Exercise instructions:
Type out every entry again, character for character.

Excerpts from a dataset
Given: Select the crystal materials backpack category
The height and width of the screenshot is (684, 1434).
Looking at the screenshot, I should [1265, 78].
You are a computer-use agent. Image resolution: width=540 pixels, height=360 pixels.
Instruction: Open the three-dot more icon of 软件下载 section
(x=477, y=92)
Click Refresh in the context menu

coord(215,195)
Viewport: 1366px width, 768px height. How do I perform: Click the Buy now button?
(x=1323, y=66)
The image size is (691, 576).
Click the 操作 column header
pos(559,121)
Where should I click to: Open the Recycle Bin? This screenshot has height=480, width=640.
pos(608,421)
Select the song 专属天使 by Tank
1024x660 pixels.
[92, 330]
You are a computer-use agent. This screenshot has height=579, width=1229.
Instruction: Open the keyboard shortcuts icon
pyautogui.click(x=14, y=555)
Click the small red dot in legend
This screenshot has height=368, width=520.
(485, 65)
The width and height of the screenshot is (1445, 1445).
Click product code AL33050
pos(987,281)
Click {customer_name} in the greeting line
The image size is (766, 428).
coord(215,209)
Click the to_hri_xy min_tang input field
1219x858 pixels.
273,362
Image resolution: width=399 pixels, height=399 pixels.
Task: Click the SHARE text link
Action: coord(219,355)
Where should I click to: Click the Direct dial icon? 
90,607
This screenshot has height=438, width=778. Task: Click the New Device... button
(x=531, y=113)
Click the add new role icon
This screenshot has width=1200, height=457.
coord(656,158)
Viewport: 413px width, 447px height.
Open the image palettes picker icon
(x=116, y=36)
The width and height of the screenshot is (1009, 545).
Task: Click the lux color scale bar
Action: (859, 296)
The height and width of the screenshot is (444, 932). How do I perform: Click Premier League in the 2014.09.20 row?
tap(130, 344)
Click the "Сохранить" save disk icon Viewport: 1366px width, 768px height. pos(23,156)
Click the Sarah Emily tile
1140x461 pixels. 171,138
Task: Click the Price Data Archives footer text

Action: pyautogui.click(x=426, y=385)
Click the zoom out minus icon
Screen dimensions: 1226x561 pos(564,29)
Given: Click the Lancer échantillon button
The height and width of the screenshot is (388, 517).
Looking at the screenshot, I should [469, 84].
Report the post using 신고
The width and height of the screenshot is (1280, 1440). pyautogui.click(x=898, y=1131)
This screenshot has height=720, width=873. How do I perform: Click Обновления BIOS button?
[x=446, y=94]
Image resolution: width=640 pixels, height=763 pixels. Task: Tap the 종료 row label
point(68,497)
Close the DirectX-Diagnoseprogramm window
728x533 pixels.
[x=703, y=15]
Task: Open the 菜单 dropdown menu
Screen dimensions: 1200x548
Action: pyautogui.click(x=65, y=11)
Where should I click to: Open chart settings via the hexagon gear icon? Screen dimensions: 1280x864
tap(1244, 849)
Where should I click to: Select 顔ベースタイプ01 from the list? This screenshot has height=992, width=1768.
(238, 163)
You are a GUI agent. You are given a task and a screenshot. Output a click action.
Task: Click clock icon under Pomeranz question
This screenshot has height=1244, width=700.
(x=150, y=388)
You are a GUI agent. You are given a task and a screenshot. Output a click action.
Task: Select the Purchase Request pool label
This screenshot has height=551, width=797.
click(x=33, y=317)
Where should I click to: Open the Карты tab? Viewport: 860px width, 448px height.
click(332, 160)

Solution to this problem:
Given: Select the crystal materials backpack category
The height and width of the screenshot is (684, 1434).
Looking at the screenshot, I should [1265, 78].
You are a computer-use agent. Image resolution: width=540 pixels, height=360 pixels.
Instruction: Open the three-dot more icon of 软件下载 section
(x=477, y=92)
Click Refresh in the context menu

coord(215,195)
Viewport: 1366px width, 768px height. How do I perform: Click the Buy now button?
(x=1323, y=66)
The image size is (691, 576).
Click the 操作 column header
pos(559,121)
Where should I click to: Open the Recycle Bin? This screenshot has height=480, width=640.
pos(608,421)
Select the song 专属天使 by Tank
1024x660 pixels.
[92, 330]
You are a computer-use agent. This screenshot has height=579, width=1229.
Instruction: Open the keyboard shortcuts icon
pyautogui.click(x=14, y=555)
Click the small red dot in legend
This screenshot has height=368, width=520.
(485, 65)
The width and height of the screenshot is (1445, 1445).
Click product code AL33050
pos(987,281)
Click {customer_name} in the greeting line
The image size is (766, 428).
coord(215,209)
Click the to_hri_xy min_tang input field
1219x858 pixels.
273,362
Image resolution: width=399 pixels, height=399 pixels.
Task: Click the SHARE text link
Action: coord(219,355)
Where should I click to: Click the Direct dial icon? 
90,607
This screenshot has height=438, width=778. Task: Click the New Device... button
(x=531, y=113)
Click the add new role icon
This screenshot has width=1200, height=457.
coord(656,158)
Viewport: 413px width, 447px height.
Open the image palettes picker icon
(x=116, y=36)
The width and height of the screenshot is (1009, 545).
Task: Click the lux color scale bar
Action: (859, 296)
The height and width of the screenshot is (444, 932). How do I perform: Click Premier League in the 2014.09.20 row?
tap(130, 344)
Click the "Сохранить" save disk icon Viewport: 1366px width, 768px height. pos(23,156)
Click the Sarah Emily tile
1140x461 pixels. 171,138
Task: Click the Price Data Archives footer text

Action: pyautogui.click(x=426, y=385)
Click the zoom out minus icon
Screen dimensions: 1226x561 pos(564,29)
Given: Click the Lancer échantillon button
The height and width of the screenshot is (388, 517).
Looking at the screenshot, I should [469, 84].
Report the post using 신고
The width and height of the screenshot is (1280, 1440). pyautogui.click(x=898, y=1131)
This screenshot has height=720, width=873. How do I perform: Click Обновления BIOS button?
[x=446, y=94]
Image resolution: width=640 pixels, height=763 pixels. Task: Tap the 종료 row label
point(68,497)
Close the DirectX-Diagnoseprogramm window
728x533 pixels.
[x=703, y=15]
Task: Open the 菜单 dropdown menu
Screen dimensions: 1200x548
Action: pyautogui.click(x=65, y=11)
Where should I click to: Open chart settings via the hexagon gear icon? Screen dimensions: 1280x864
tap(1244, 849)
Where should I click to: Select 顔ベースタイプ01 from the list? This screenshot has height=992, width=1768.
(238, 163)
You are a GUI agent. You are given a task and a screenshot. Output a click action.
Task: Click clock icon under Pomeranz question
This screenshot has height=1244, width=700.
(x=150, y=388)
You are a GUI agent. You are given a task and a screenshot. Output a click action.
Task: Select the Purchase Request pool label
This screenshot has height=551, width=797.
click(x=33, y=317)
Where should I click to: Open the Карты tab? Viewport: 860px width, 448px height.
click(332, 160)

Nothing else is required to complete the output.